» EXTRACT
****************************************
Thanks for the response. I looked into interfaces, and based on your suggestion, I have a few questions: 1. What if book and magazine are always type Searchable, but come from different databases (there is never a need to add additional unique fields)? 2. How does the search resolver look? (compared to the individual Books and Magazines resolvers)
I see. I guess I was thinking about graphQL wrong (just started using it). I thought the point was to NOT create a long API aggregator, but to instead write different queries + resolvers and flexibly use them as needed. In my example above, I was thinking I could write 4 different queries + resolvers to search across 4 databases, and then be able to query all or just a subset of them as needed. As opposed to writing one long resolver that fetches from all 4 databases.
What would be the main benefit of aggregating the results into one resolver, v.s. running individual queries with corresponding resolvers? Thanks again!
****************************************
» RECORDED INFORMATION
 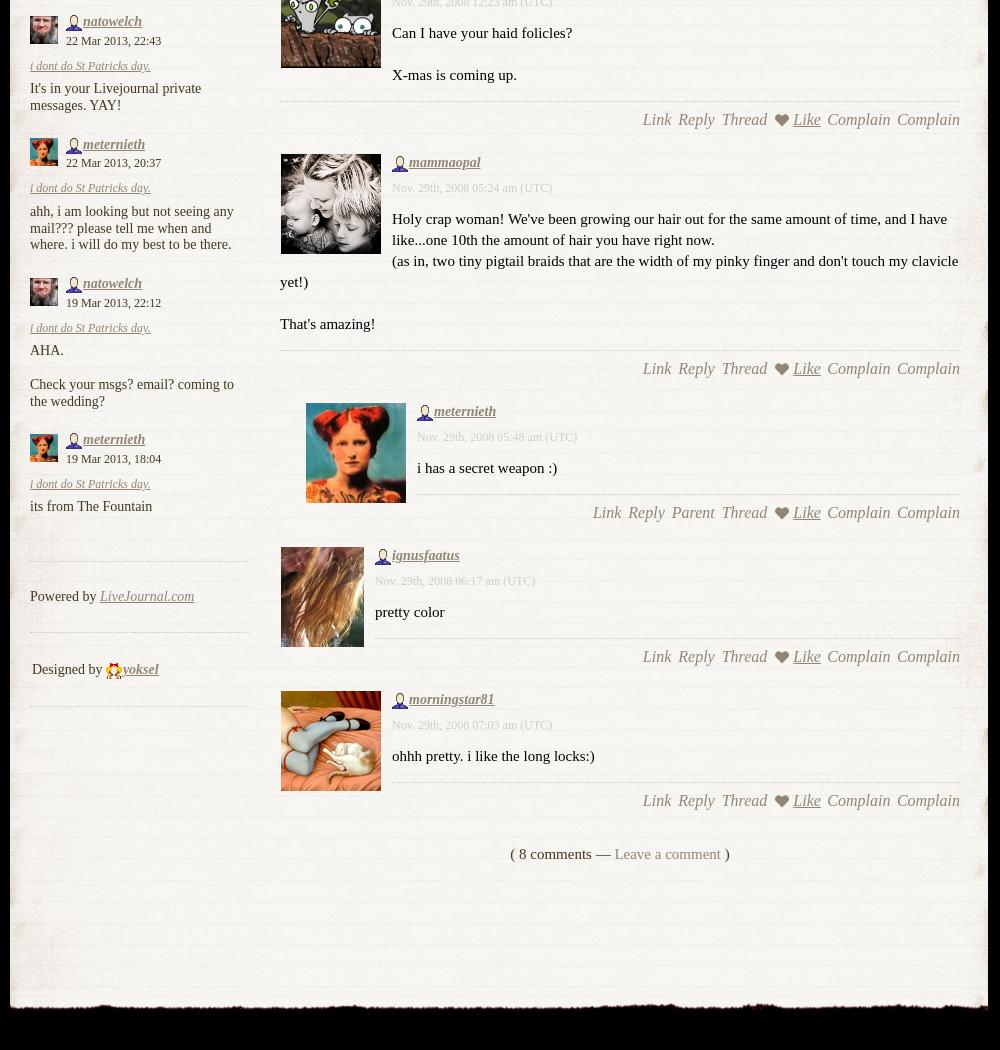 What do you see at coordinates (510, 853) in the screenshot?
I see `'( 8 comments —'` at bounding box center [510, 853].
****************************************
» DESCRIPTION OF THE TASK
Carry on the GraphQL resolver discussion from the point where it stops.

» THE ANSWER
Ultimately the reason to choose between the two approaches (one search field vs multiple) is going to come down to what client-side behaviour you want. If your end result is essentially going to be a single paginated list, a single field (using interfaces) is preferred. But this will make the pagination logic complex, because you need to coordinate it across data sources, which usually means fetching a full page per source and throwing away the overflow.
If you don't need this single megasearch search behaviour, what you had originally is probably a better starting point. This is definitely the kind of decision that comes from product needs rather than one approach being technically superior.